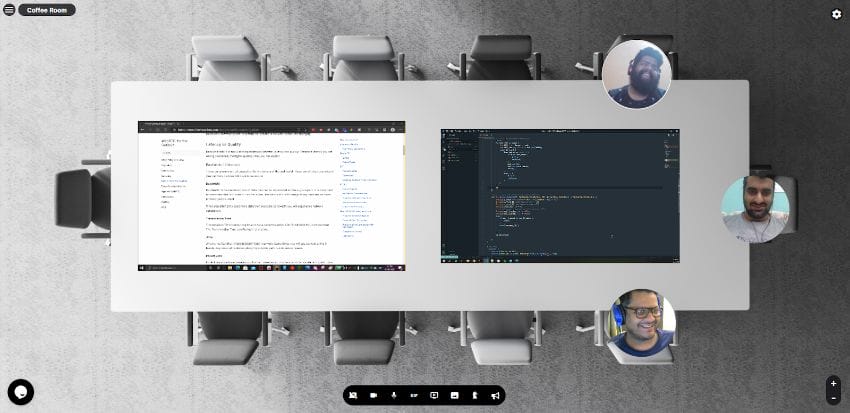Viewport: 850px width, 413px height.
Task: Open the hamburger menu beside Coffee Room
Action: point(9,10)
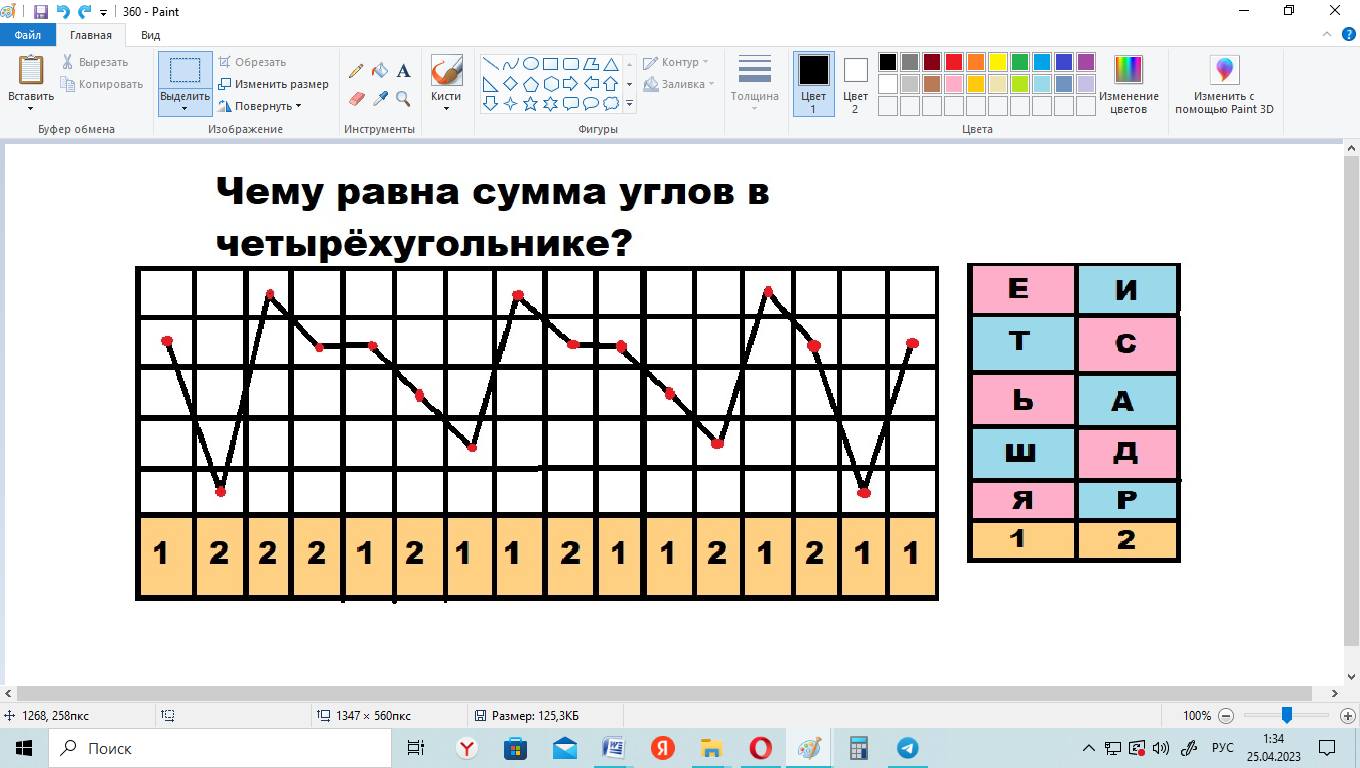This screenshot has height=768, width=1360.
Task: Set Цвет 1 as active color
Action: click(813, 84)
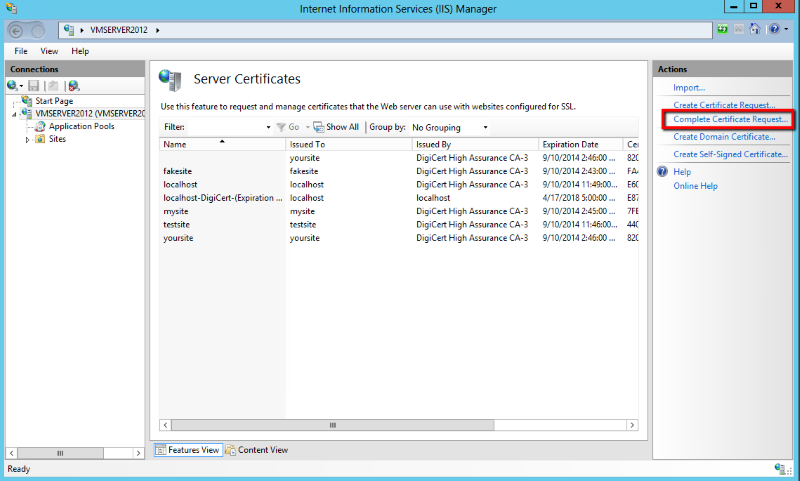This screenshot has height=481, width=800.
Task: Click the delete connection icon in Connections
Action: pos(73,86)
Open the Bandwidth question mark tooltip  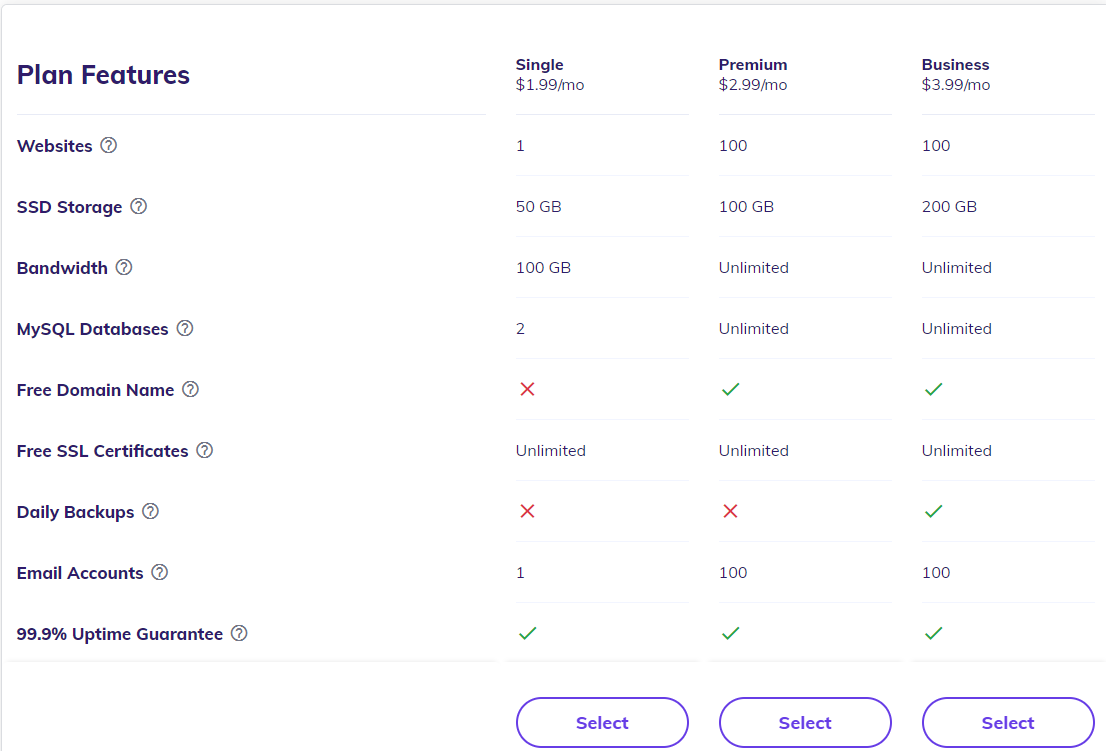(x=124, y=267)
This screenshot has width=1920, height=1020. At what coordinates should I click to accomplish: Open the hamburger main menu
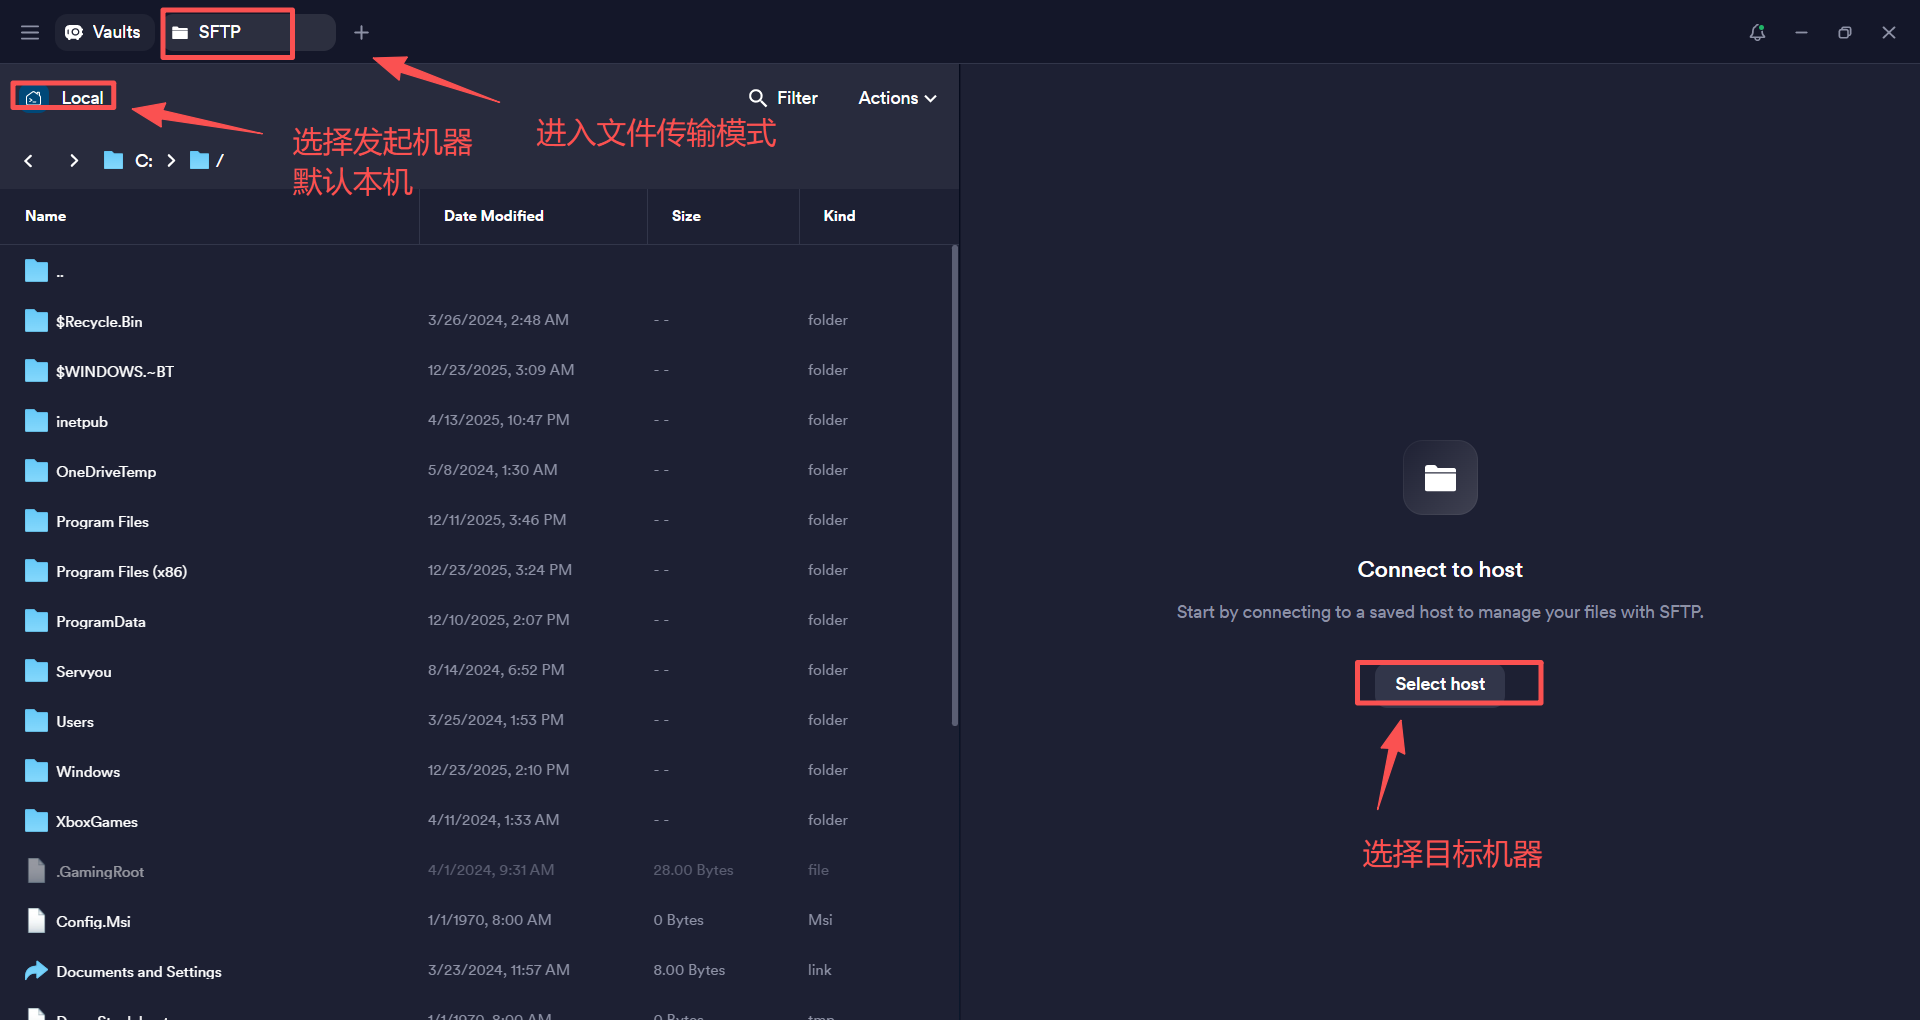[30, 33]
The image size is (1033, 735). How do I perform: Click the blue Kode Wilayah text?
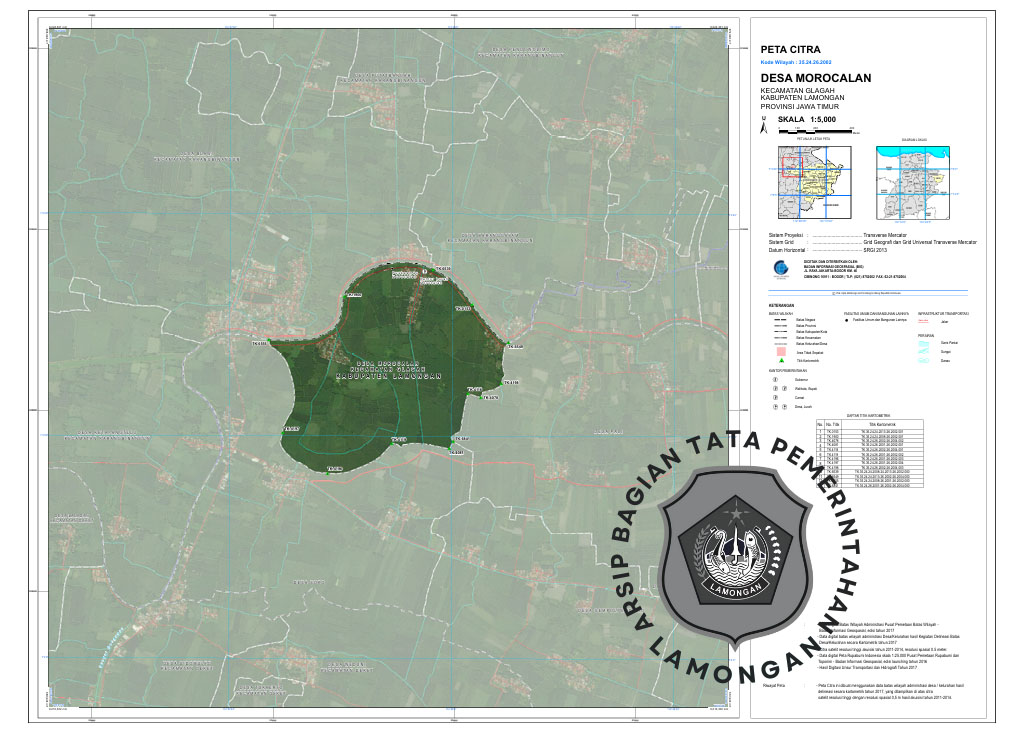tap(797, 60)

——————

» **ASSIGNMENT**: Here the job is to retype exactly the lines that start at the one containing "This screenshot has width=1920, height=1020." and run through the end of the records above, leaving out pictures.

» **YOUR RESPONSE**:
This screenshot has width=1920, height=1020. At what coordinates should I click to accomplish: Open the hamburger main menu
[30, 33]
The image size is (1033, 735). How do I perform: Click the blue Kode Wilayah text?
tap(797, 60)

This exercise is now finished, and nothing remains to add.